Non-drug treatment is best route with back pain
Most Americans experience back pain. Average annual medical expenditures for back pain in is $6,096, while annual medical expenditures for those without pain is $3,516.
Traditional health care has initially treated all forms of back pain with pain medications; analysis of health care research recently revealed this approach as inappropriate. American College of Physician guidelines now state that medicine should be the last resort used when all other treatments have failed. This is a reversal of the prior standard of care.
Why? Given that most patients with acute back pain improve regardless of treatment, physicians and patients should select non-drug treatment with superficial heat, massage, acupuncture, or spinal manipulation. If those treatments fail, medicines advised are NSAIDs (ex. Ibuprofen) or skeletal muscle relaxants (ex.
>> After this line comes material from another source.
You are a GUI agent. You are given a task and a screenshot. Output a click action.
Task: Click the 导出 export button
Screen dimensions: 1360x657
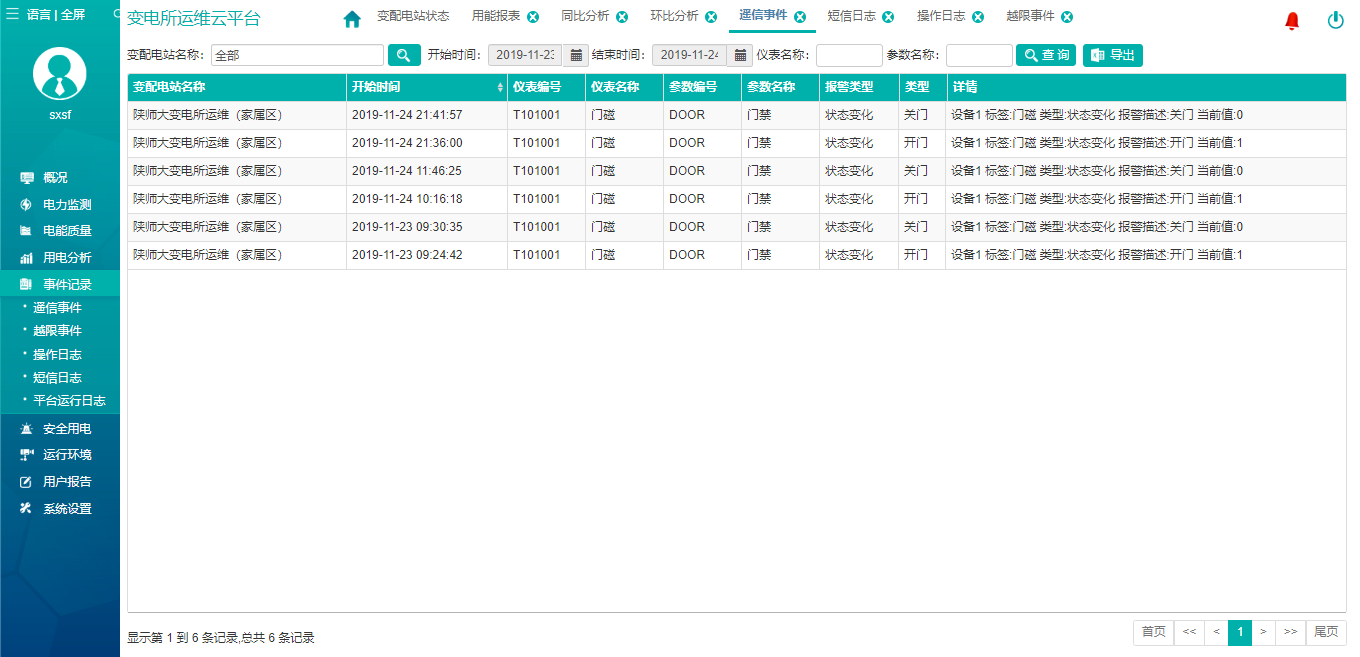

Cyclobenzaprine).
For chronic low back pain, proven effective are exercise, physical therapy, acupuncture, stress reduction, tai chi, yoga, progressive relaxation, biofeedback, low-level laser therapy, cognitive behavioral therapy, or spinal manipulation. In short, chronic back pain should never be treated in the ER and only rarely in a physician’s office.
Fewer harms occur with non-drug interventions, the guideline states. Drugs do not change outcomes or recurrence, and rarely improve life quality. Patients with inadequate response to non-drug therapy should consider pharmacologic treatment with NSAIDs (ex. Ibuprofen) as first-line therapy, or tramadol or duloxetine as second-line therapy. Clinicians should only consider adding narcotics after these treatments fail, and only if potential benefits outweigh the risks. This is opposite past standards of care.
The guideline states narcotics are associated with substantial harms and rarely benefit patients. Narcotics should be the last treatment option considered, avoiding short-acting narcotics. Adhering to this guideline will be difficult. We physicians hate being unable to “fix” our patients’ symptoms. But for this we need the patient’s patience.